De overige administratieve lasten voor werkgevers zijn klein. De vertrouwenspersoon moet een plek krijgen in de Risico Inventarisatie en Evaluatie (RI&E). Er vanuit gaande dat de werkgever een RI&E heeft (dit is al vele jaren een wettelijke verplichting), levert dit nauwelijks extra administratie op.
De Inspectie SZW heeft het voorstel getoetst op uitvoerbaarheid en handhaafbaarheid. De Inspectie SZW heeft geoordeeld dat het initiatiefwetsvoorstel uitvoerbaar en handhaafbaar is bevonden op het aspect dat de Inspectie SZW kan controleren of een vertrouwenspersoon is aangewezen. Een inhoudelijke beoordeling en toetsing (de nadere invulling van functie/taken van de vertrouwenspersoon en het functioneren in de praktijk) is thans, in ieder geval voor het bedrijfsleven, bij het vaak ontbreken van concrete normering en voorschriften (nog) niet mogelijk. De Inspectie SZW heeft geadviseerd de memorie van toelichting op dit punt aan te vullen. De initiatiefnemer is zich hiervan bewust. Hij merkt in dit verband op dat de nadere invulling van de functie/taken allereerst een verantwoordelijkheid is van de werkgever en betrokken werknemers, op microniveau in veel gevallen vertegenwoordigd via de medezeggenschap en op macroniveau door vakorganisaties. De initiatiefnemer heeft bewust gekozen voor een niet al te gedetailleerde invulling, om ook de vrijheid aan werkgevers te laten om dit op een voor hen goede manier te organiseren. Een nadere invulling zal per bedrijf landen in een personeelsreglement, en zal op onderdelen ook aangevuld kunnen worden in cao’s. Gaandeweg ontstaat zo een totaalbeeld voor de verschillende bedrijfssectoren. Dit totaalbeeld kan enerzijds gebruikt worden voor het ontwikkelen van model-reglementen door de verschillende sectoren zelf. Anderzijds kan de Inspectie SZW dit totaalbeeld en de modellen bij zijn toezicht gebruiken als stand van de wetenschap en de professionele dienstverlening (artikel 3 Arbowet).

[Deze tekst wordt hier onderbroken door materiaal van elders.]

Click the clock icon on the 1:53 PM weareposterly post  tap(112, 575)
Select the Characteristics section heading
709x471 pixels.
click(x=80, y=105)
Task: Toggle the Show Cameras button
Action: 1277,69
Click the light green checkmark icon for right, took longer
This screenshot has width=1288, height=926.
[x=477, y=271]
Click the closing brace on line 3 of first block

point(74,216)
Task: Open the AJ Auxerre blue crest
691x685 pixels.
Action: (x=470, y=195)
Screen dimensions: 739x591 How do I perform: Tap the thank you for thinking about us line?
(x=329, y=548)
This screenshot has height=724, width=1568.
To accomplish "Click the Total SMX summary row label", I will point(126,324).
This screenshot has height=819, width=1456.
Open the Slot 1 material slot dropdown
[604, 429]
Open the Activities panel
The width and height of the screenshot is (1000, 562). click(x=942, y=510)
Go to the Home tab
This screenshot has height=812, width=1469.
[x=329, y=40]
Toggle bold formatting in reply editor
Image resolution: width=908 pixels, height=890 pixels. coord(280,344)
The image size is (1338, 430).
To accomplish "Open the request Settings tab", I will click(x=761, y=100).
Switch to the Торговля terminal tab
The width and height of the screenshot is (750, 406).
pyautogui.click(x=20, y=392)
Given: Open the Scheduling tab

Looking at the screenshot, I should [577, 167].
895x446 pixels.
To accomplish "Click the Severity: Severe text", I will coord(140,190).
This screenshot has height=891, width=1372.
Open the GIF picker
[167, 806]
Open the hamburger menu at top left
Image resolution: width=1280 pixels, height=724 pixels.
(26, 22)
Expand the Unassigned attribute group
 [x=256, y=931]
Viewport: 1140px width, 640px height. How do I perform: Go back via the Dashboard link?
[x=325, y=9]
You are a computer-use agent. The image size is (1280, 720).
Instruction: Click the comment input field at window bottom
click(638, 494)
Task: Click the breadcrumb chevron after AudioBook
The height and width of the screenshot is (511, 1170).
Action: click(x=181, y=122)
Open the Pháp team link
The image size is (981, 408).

Dit geldt ook, en waarschijnlijk nog sterker, voor het functioneren van de vertrouwenspersoon in de praktijk. Het zijn de werkgever en indien aanwezig, de medezeggenschap, die primair de keuze maken en gaan over de verlenging en beëindiging van de aanwijzing (zie voorgestelde artikel 13a, vierde en vijfde lid).
Het voorstel is ter internetconsultatie voorgelegd. Er zijn 37 reacties binnengekomen. Uit een groot deel van de reacties komt naar voren dat een vertrouwenspersoon zeker meerwaarde heeft binnen een organisatie. Een vertrouwenspersoon zorgt voor een gevoel van sociale veiligheid, op de werkvloer zowel in de verhouding medewerker-leiding als medewerkers onderling. Hiermee krijgen de werknemers de mogelijkheid om ongewenste omgangsvormen aan te kaarten en tegen te gaan. Er wordt aangegeven dat er vaak nog geen vertrouwenspersoon is binnen een organisatie, met name binnen kleinere organisaties. Uit de reacties komt echter ook meermaals naar voren dat een verplichte vertrouwenspersoon juist voor die kleine organisaties financiële en administratieve lasten met zich mee zouden kunnen brengen. In verband daarmee is alsnog uitgezonderd van de verplichting een vertrouwenspersoon aan te wijzen de werkgever die werknemers arbeid laat verrichten voor een tijdsduur van in totaal ten hoogste 40 uur per week. Dit ziet op particulieren die een wekelijkse huishoudhulp hebben, of in het kader van een persoonsgebonden budget een zorgverlener inschakelen. Formeel is hier sprake van een werkgever-werknemer-relatie en dus zouden ook deze particulieren moeten beschikken over een vertrouwenspersoon. Dat is teveel gevraagd.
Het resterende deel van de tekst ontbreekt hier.